Evaluation scheme for positron emission tomography. Representative three-dimensional stereotactic surface projections (3D-SSP) of normalized tracer uptake from right lateral (upper row) and left medial (bottom row) for no (0), mild (1), moderate (2) and severe neuronal injury (3) in all six Alzheimer's disease typical regions.
2.5.3. Semiquantitative analysis of FDG PET
Semiquantitative analysis of FDG uptake was performed to validate the visual findings. All individual FDG-PET image volumes were registered to an in-house FDG-PET template within the MNI space (Daerr et al., 2017) using PMOD software (version 3.5, PMOD Technologies Ltd., Zürich, Switzerland). We measured the mean activity within bilateral parietal and temporal volumes of interest (VOIs: posterior cingulate gyrus, superior parietal gyrus, remaining parietal lobe, posterior temporal lobe, middle temporal gyrus) of the Hammers atlas (Hammers et al., 2003), corresponding to the affected regions seen in Fig. 2. Measured regional activities were scaled to standardized uptake value rations relative to a cerebellum reference region.
2.6. Calculations and statistical analysis
Scheltens-Scale scores, CSFt-tau concentrations and FDG-PET read-outs were correlated with clinical MMSE-Scores (MMSEOBSERVED), corrected for age, gender and the severity of white matter lesions (Fazekas-Score) and the residuals (RESPET, RESMRI, RESCSF) were archived. The residuals of all regression analyses were correlated with YoE.
A regression analysis was performed by a model including the three A/T/N biomarkers of neuronal injury, YoE, and covariates (age, gender, leukoencephalopathy) as predictors to anticipate the MMSE score and calculate a MMSE score based on the biomarkers of neuronal injury (MMSEPREDICTED = MMSE neuronal injury). A surrogate score for the individual cognitive reserve was calculated by ΔMMSE = MMSEOBSERVED - MMSEPREDICTED. ΔMMSE was compared to the natural variance of the MMSE methods using standard deviations (SD) of historical test-retest analyses (Tombaugh, 2005).
Clinical deterioration was measured by clinical follow-up assessment of at least 12 months.
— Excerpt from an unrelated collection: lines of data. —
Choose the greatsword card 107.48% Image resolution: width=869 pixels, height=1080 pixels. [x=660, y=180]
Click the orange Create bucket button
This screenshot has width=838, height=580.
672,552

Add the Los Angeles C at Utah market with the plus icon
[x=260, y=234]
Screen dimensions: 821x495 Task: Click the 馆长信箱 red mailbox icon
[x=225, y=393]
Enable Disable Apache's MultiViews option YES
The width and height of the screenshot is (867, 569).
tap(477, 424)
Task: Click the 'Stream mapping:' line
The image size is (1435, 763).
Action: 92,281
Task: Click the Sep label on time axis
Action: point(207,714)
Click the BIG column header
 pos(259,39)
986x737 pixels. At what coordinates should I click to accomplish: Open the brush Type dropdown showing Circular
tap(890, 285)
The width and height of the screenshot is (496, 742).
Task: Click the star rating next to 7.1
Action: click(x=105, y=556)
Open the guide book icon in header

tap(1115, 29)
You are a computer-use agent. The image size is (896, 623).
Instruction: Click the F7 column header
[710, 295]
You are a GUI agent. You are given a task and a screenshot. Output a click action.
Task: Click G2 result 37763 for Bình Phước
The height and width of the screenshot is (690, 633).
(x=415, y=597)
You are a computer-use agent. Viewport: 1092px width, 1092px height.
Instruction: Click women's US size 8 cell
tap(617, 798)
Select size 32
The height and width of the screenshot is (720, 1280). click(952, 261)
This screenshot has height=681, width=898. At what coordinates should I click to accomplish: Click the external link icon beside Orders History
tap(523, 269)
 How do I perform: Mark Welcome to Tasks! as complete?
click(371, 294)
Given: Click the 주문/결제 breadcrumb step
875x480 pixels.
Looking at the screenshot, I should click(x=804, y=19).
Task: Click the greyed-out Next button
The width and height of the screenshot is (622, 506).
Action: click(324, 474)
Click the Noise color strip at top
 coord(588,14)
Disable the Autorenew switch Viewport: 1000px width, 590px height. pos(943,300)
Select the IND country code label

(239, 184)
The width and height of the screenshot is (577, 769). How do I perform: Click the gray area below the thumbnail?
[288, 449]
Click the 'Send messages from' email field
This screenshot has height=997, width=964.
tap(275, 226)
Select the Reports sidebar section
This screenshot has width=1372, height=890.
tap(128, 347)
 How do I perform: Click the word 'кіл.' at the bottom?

Each subject's annual rate of decline in MMSE-score was correlated with the residuals using only a single neuronal injury marker (RESPET, RESMRI, RESCSF) or with ΔMMSE, together with age and gender serving as covariates. A significance level of p < .05 was applied in all analyses. All statistical tests were performed using SPSS (version 24.0, IBM, Chicago, IL).
3. Results
3.1. Demographics and neuronal injury biomarkers
The study population consisted of 110 subjects (56.4% female) presenting with cognitive impairment, of whom 32 (29.1%) were initially classified as MCI and 78 (70.9%) as AD. For details of the study population see Table 1.
Table 1.
Demographics of the study population. Demographics, covariates, baseline cognitive testing and findings of neuronal injury biomarkers of the study population.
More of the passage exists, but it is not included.